Work required - Continue the article on preschool teachers and the pandemic from where it ends.

Reading text -
____

Teachers Say Pandemic Has Made Preschool Kids ‘Terrors’

Preschool teachers say that behavioral issues and emotional resilience are heightened from the COVID pandemic.

By Rick Gonzales | Published

More Than One Quarter Of U.S. Head Start Preschools Charged With Safety Violations

preschool teachers

As we move well into year two of the COVID pandemic, life is finally showing signs of a return to normal. Businesses are reopening and people are going back to work. Still, not all is copacetic. Although schools are also on the rebound, with reopening’s across the country, what many preschool teachers are experiencing is something they have not seen before – the difficulty the young ones are having adapting to structure post-pandemic.

The troubles early childhood educators are seeing with young children don’t reside solely with preschoolers. Many kindergarten teachers are seeing much of the same issues preschool teachers are having. The struggles are many and the finger-pointing leads back to what these young children have had to deal with during the pandemic – wearing masks, distance learning, and the fact that their social interaction with other children was very limited.

Some of the issues preschool and kindergarten teachers are seeing with our young children are behavioral issues and emotional resilience. But because of the mask-wearing, other large issues now being seen are kids developing motor skills and language learning. Preschool teachers on the front lines say the damage the pandemic has wrought upon our youth may take years to get over.

preschool teachers

“Students are having extreme difficulty with the structure of the school day: following directions, sitting in their seat for hours, working independently, being quiet, and even sharing space with other students,” said Vanessa Brancato to the New York Post. Brancato is a preschool teacher in Queens, New York. Her students range in ages from 3 to 5 years old.

Instead of being able to focus on their learning, these young students prefer to doodle in their notebooks while Brancato is teaching. They are also very aggressive when wanting a snack. She says the kids prefer talking to friends while she is teaching. The preschool teachers say the kids’ attitudes are confined to just the classroom, though they are having a horrible time with reading and writing. Brancato says the kids often throw tantrums on the playground when she tells them recess is over. According to Brancato, what she sees is that the kids have a real tough time working together and have no desire to wait their turn when it comes to conversations. She claims their attention span is extremely short and blames this on the fact that during the pandemic, they probably got used to the instant gratification an iPad would bring.

Preschool teachers aren’t alone in their plight. Maggie Sosa is a kindergarten teacher at P723X in The Bronx, and she is in full agreement with Brancato, saying the pandemic caused enormous loss to these young children. Sosa says she has never seen kids so aggressive as she has seen since returning to school and mainly it is among the boys that she sees these issues.

____

Dataset excerpt -
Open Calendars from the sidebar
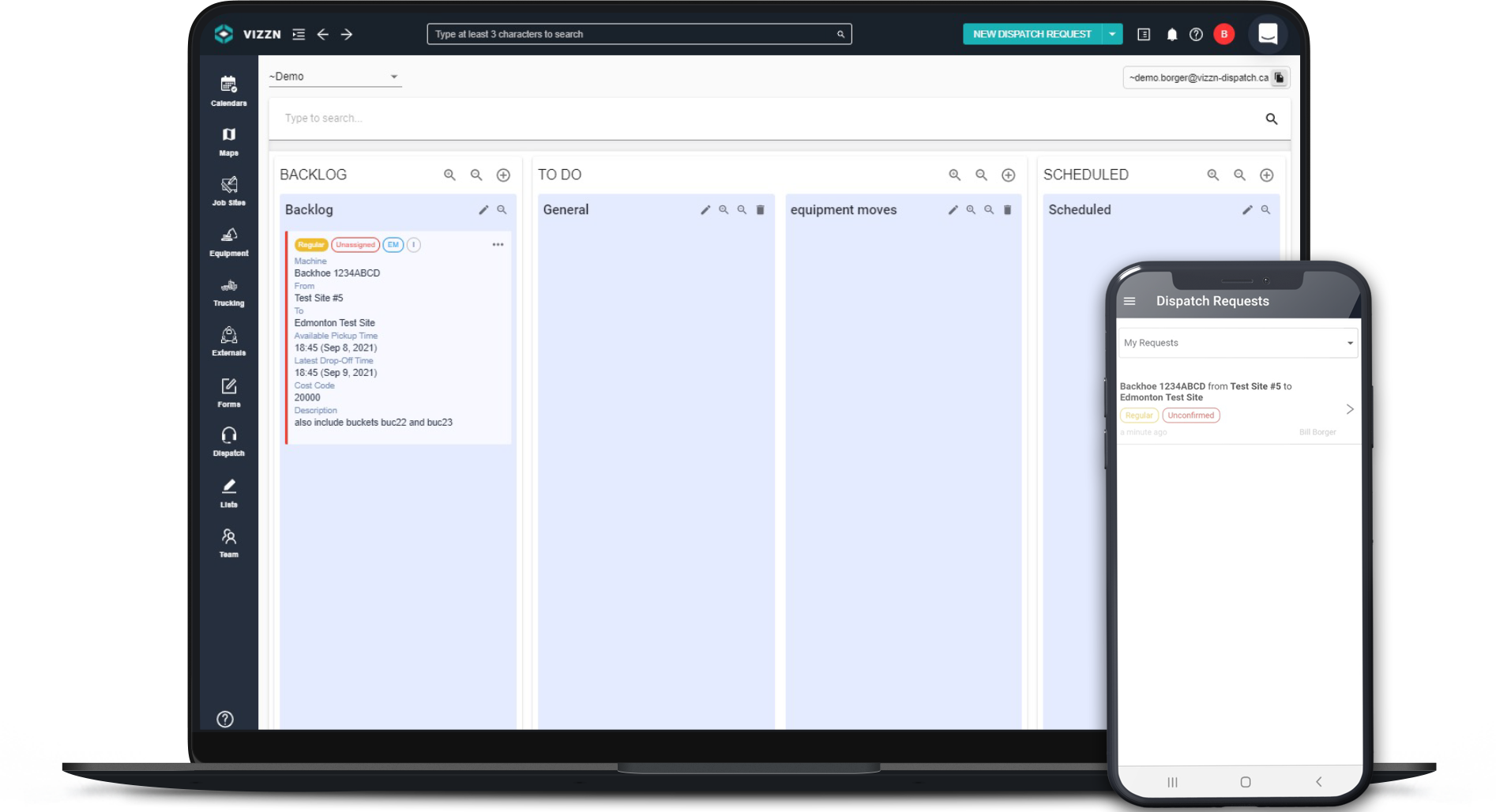Image resolution: width=1496 pixels, height=812 pixels. point(228,90)
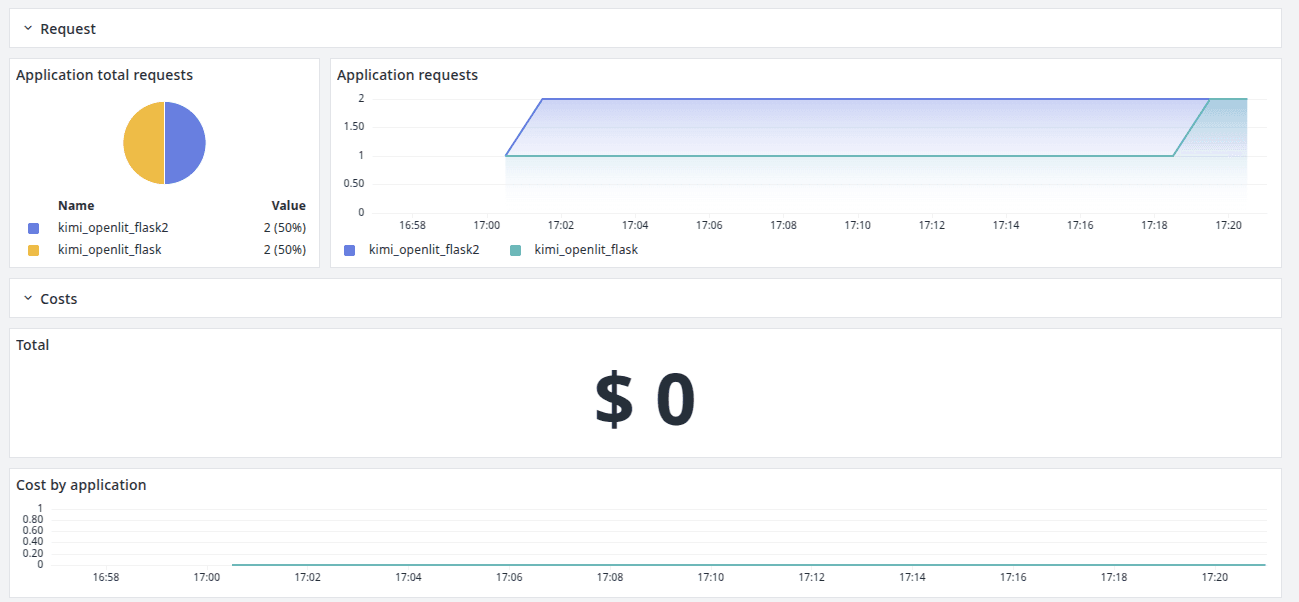
Task: Click the yellow half of pie chart
Action: (143, 143)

____

Exercise answer -
“They’ve been so confined to the house — and not exposed to the standards of society,” the preschool teacher explains. It has been so bad that Sosa has had to alter her teaching by adding a period of teaching kindness to her class. Sosa explained that last school year was a blend of at-home learning with coming into class 2 days a week. While it didn’t help much with the learning aspect, what it really hindered was the social aspect the kids were not receiving. Sosa says her students are still working on the basic skills her students should have already mastered. “These kids are having such a difficult time regulating their emotions because a lot of them have been in the house way too much. When you’re home, you’re comfortable, but it’s bleeding into the classrooms. We’re spending our days putting out emotional fires.”

preschool teachers

But lack of emotional restraint is just part of the problem. One preschool teacher who teaches in an Upper West Side school says the main culprit is the masks, even though she says she is a mask-wearing advocate. “As much as I’m an advocate for mask-wearing, there are still downfalls when it comes to learning and development,” she said. What many have agreed upon is that the masks got in the way as the young children were learning to speak. They couldn’t see the preschool teachers forming words, so they were unable to mimic them.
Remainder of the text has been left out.